The new strategy shows a return to the nuts-and-bolts of travel comparison.
7 / 10
Returning to a familiar theme, the latest ad from Virgin Trains asks Valerie – its plucky heroine – to make the difficult decision to take her car or the train to a life-changing job interview.
With the help of some jolly musical cues, the spot makes the spirited case that you should always, always take the train.
At the breakfast table, we meet Valerie as she vacillates between her Virgin Trains ticket and her car keys. As a way of convincing her, the rather-imposing narrator rephrases this dilemma as Spandau Ballet or Speedcore?
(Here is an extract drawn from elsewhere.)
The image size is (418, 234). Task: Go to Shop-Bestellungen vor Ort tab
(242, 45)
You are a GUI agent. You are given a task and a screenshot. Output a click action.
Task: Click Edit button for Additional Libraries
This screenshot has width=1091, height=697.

What follows is a montage of Valerie’s two possible mornings. The first is a relaxed, luxurious train ride set to Spandau Ballet’s True, the second is a nightmarish journey up the motorway thuddingly scored by some very aggressive Speedcore.
If you’re unfamiliar with this particular sub-genre of electronic music, then we’d recommend having a google (though pop your headphones in to avoid confused looks from co-workers).
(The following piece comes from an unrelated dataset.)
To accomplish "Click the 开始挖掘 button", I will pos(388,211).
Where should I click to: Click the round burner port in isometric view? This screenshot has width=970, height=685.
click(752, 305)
Of course, "Decision time, Valerie" is a study in perfect contrasts. Everything that goes right on her Virgin Trains journey goes catastrophically, irrevocably wrong on her car journey. It’s a simple but effective piece of emotional storytelling, teasing viewers with the possibility of "the commute from hell" while also showing the idyllic alternative.
Though the spot absolutely zips along, there is more than enough time for some blink-and-you’ll-miss-it visual gags. Slowed down by a flat tyre on the drive up, Valerie turns up egregiously late for the interview and ends up banging on her prospective boss’ window, like Dustin Hoffman at the end of The Graduate.
Dragged away by security, the final humiliation comes when a passer-by films Valerie’s outburst and the resulting video goes viral immediately. This, of course, juxtaposed with Virgin Trains Valerie smiling placidly as she accepts her glitzy new position.
"Decision time, Valerie" is a notable spot for Virgin Trains as it marks the first outing for new creative team Anomaly since they took over the account in January.
The new strategy shows a return to the nuts-and-bolts of travel comparison. Indeed, attentive viewers will remember that Virgin Trains have sought out this terrain before with its "Mr P Lane & Ms. T Rain" showing the contrasting journeys of two commuters.
Since release on Monday, the campaign has been viewed several thousand times and likely not just by Spandau Ballet-diehards.
With "Decision time, Valerie", Virgin Trains has produced a sleeker, smarter version of the same campaign, hoping to win over viewers with their canny ‘80s pop sampling.